My mom and my grandma would spend hours turning those fresh-picked strawberries into jam, but what I looked forward to most was the strawberry shortcake. The sweet-tart berries, the buttery shortcake, the cool whipped cream on top — the combo was unbeatable.

But while on a recent Zoom call with my mom and brother, I realized that as much as I love the dessert, I use a different shortcake recipe every year (and my brother doesn't know how to make whipped cream, but that's another conversation!). Can you even call something your favorite dessert of all time if you don't have a go-to recipe?

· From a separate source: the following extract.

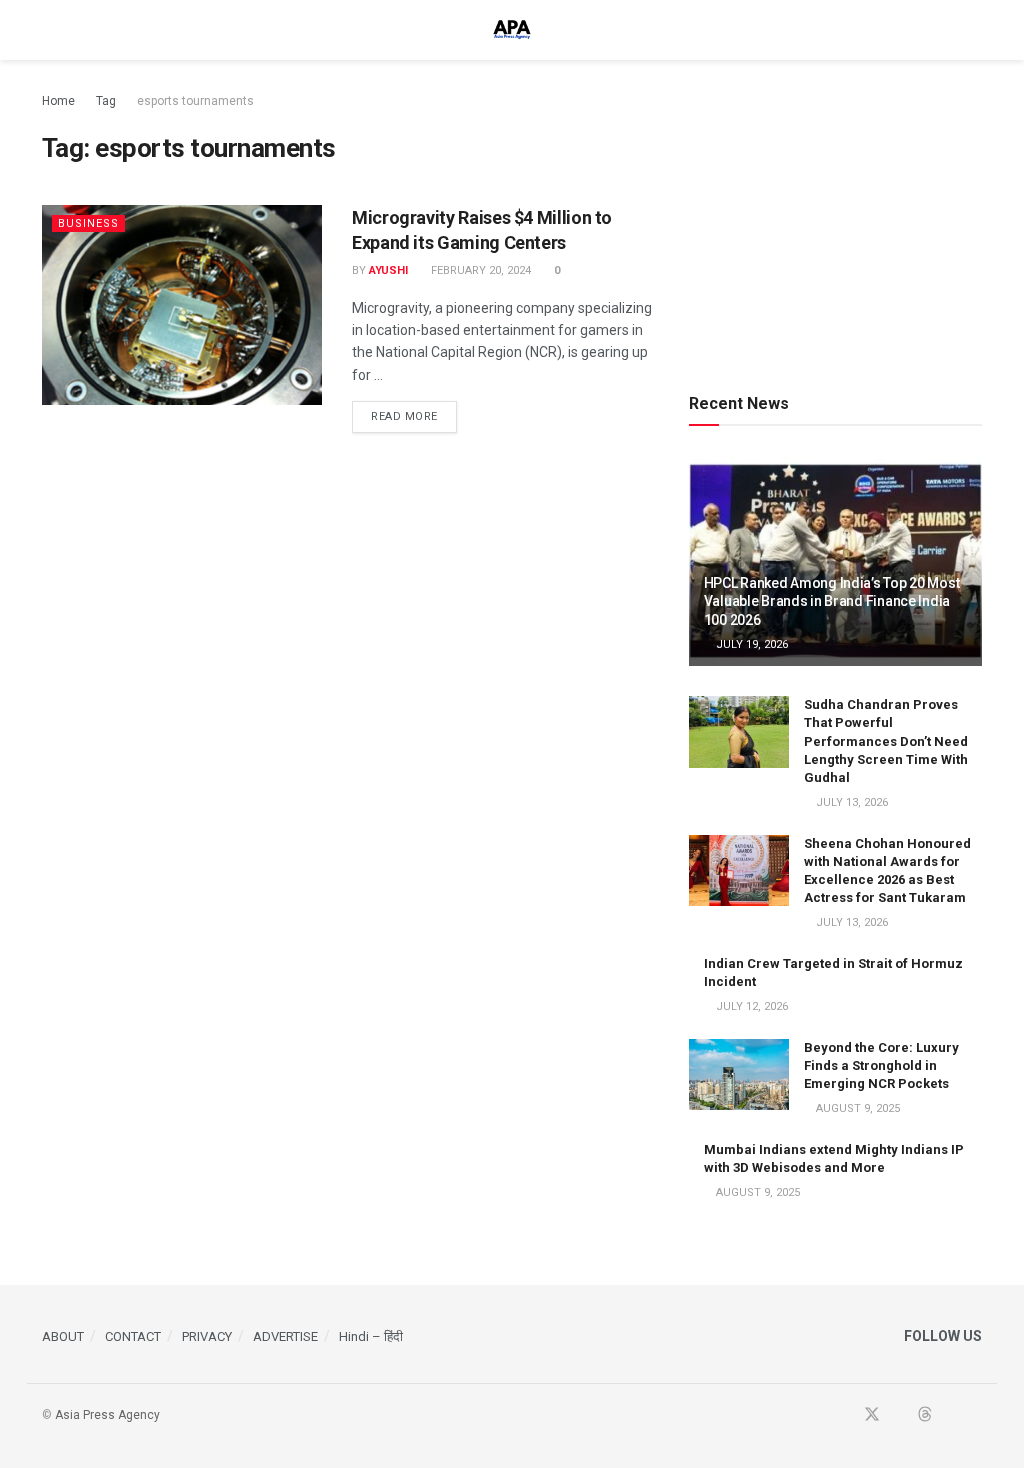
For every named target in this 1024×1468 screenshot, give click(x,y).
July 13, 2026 (850, 802)
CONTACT (133, 1336)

I'm proof that you can. Recipes that require you to zest critus with a microplane, shape the dough into individual biscuits (so the kids won't fight over the biggest one), use vanilla bean paste, and cut in butter and shortening have all, no pun intended, burned me in the past.

Scrolling through the Food Network Kitchen app later that afternoon, I spotted Jessie Sheehan's Strawberry Shortcake class and instantly heard my mom's words from earlier: "Just make a big shortcake," she had told us. "It's a lot easier."

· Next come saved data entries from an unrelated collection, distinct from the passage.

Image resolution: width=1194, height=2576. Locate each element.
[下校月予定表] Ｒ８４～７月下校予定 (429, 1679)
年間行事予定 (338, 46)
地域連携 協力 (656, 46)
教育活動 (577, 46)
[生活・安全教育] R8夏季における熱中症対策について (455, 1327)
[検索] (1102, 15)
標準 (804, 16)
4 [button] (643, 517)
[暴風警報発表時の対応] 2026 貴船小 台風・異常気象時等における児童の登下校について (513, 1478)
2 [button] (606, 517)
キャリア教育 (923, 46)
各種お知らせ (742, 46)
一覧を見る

Jessie calls her recipe "easy-peasy," and requiring no fancy knife skills, no pastry blender and no strawberry huller, it's exactly that. In fact, she uses her hands to mix the berries and again to shape the shortcake and press it into the pan.

When you spread the butter-and-cream-filled shortcake dough into the pan, remember Jessie's clever advice: "It's not rocket science — doesn't have to be beautiful."

Because, honestly, there's a good chance your kids won't even remember how it looks. But they'll definitely remember how delicious it tastes.